**Your task:** Transcribe exactly, and only, the lines from the one containing "At what coordinates" through the end of the entries below, leaving the pictures out.

**Task input:**
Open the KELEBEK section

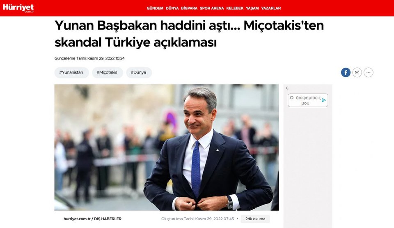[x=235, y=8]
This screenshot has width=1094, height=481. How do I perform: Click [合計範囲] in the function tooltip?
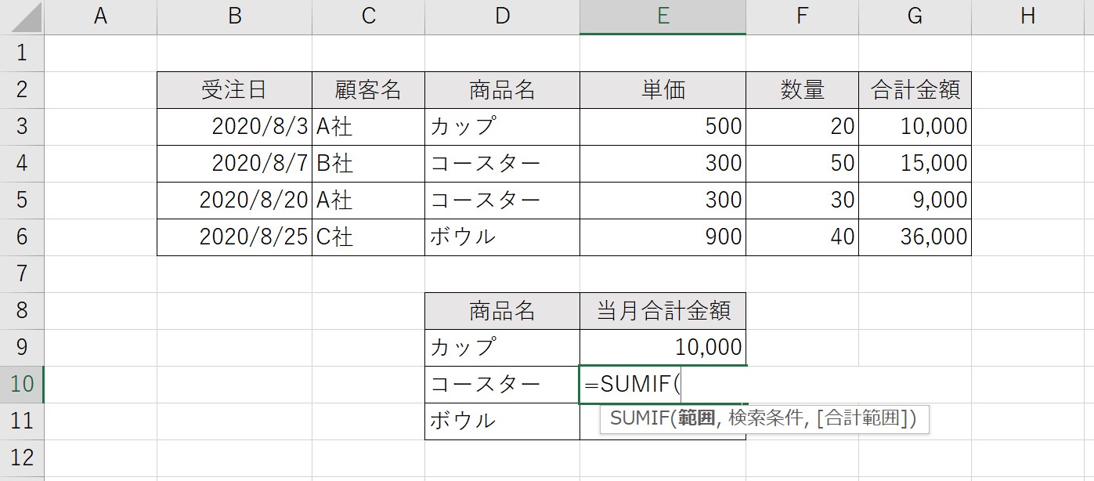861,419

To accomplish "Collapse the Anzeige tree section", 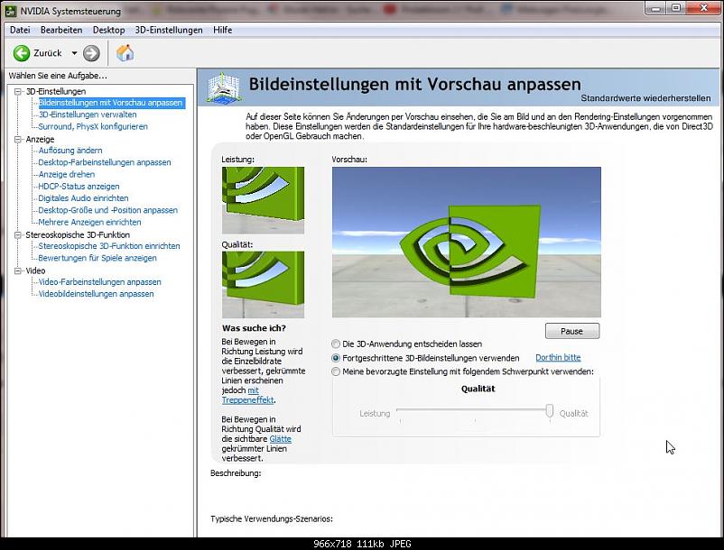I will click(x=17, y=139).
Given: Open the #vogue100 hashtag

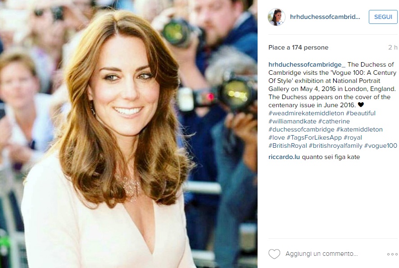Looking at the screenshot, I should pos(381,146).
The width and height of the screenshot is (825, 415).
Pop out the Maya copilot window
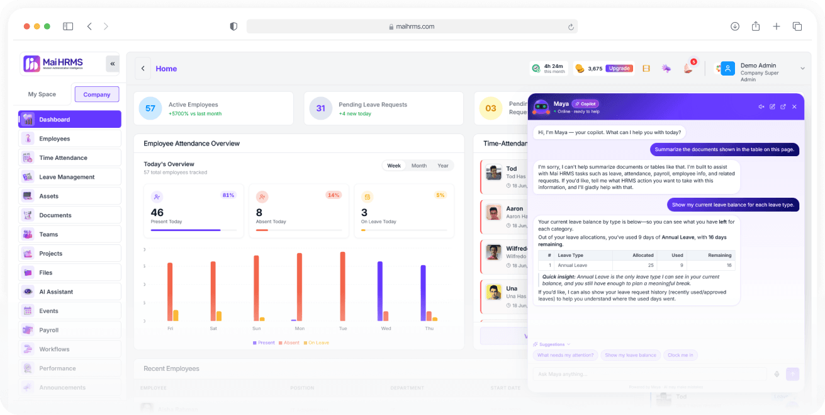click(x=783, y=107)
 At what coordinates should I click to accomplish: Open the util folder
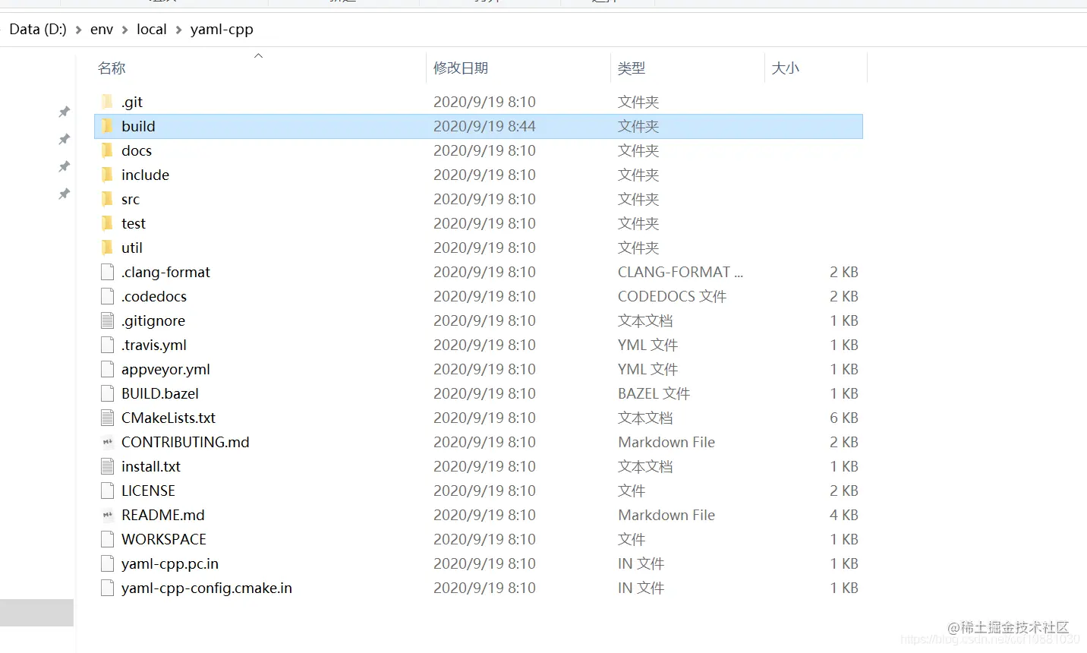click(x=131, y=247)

**Problem solution:**
 At what coordinates should I click to accomplish: Open the util folder
click(x=131, y=247)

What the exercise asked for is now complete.